Upgrading a Network Function with infra_requirements change might cause workload services to be down. This might be relavant, but not limited, to the following cases:
  • Kernel version change
  • Adding or removing SRIOV devices
The reason is, the new node customization is executed on all nodes at parallels. If the node customization requires node reboot, all the nodes might reboot without granular control, which might cause the pods running inside this nodepool to be down at the same period.

A new CNF upgrade granular control feature is added in this release to avoid pod discruption within a nodepool during CNF upgrade.

To enable granular control for CNF upgrade, execute the following steps:

Procedure

  1. Enable PodDiscruptionBudget in helm chart

    During the CNF upgrade, TCA will try to drain node and granular apply new node customization. It is recommended to create a PodDiscruptionBudget CR in helm chart to make sure only the maxUnavailable number of pods can be down.

    An example of PodDiscruptionBudget is as follows:
    apiVersion: policy/v1
    kind: PodDisruptionBudget
    metadata:
      name: zk-pdb
    spec:
      maxUnavailable: 1
      selector:
        matchLabels:
          app: zookeeper
    Note: Do not set maxUnavailable to 0 or minAvailable to 100% as it will block node drain and cause CNF upgrade to halt. Refer to https://kubernetes.io/docs/concepts/workloads/pods/disruptions/.
  2. Update nodepool upgrade strategy
    1. Add label telco.vmware.com/dip-update-strategy: pre-scale-rolling to nodepool to enable this feature on this nodepool.
    2. Update nodepool upgrade strategy, choose the suitable maxSurge and maxUnavailable values.
  3. Scale out nodepool

    Edit nodepool, update replicas, add maxSurge number of nodes into the nodepool. This will enable extra rooms for pods that are drained from a node which is being customized.

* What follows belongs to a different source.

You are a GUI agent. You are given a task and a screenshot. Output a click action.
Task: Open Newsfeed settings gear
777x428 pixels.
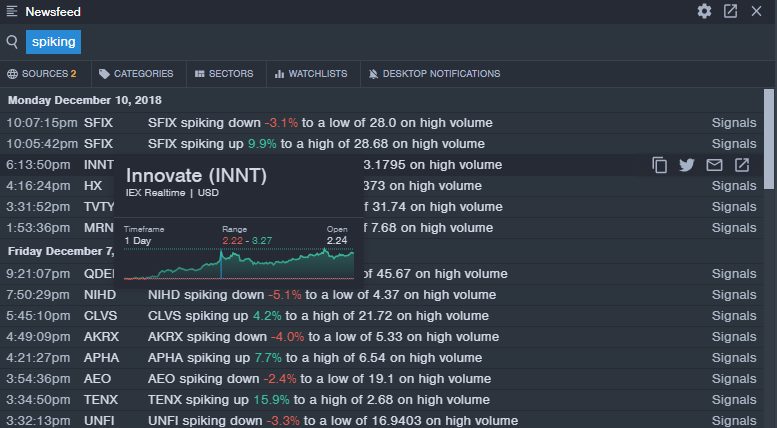[x=704, y=11]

  4. Upgrade Network Function
    Trigger the Network Function Upgrade. During NF upgrade, the nodes under that nodepool will be granular customized and each ones will pick up a set of nodes to customize until all nodes are customized.
    batch_size=maxSurge+maxUnavailable
  5. Scale in nodepool

    Edit nodepool, update replicas, and remove maxSurge number of nodes from the nodepool.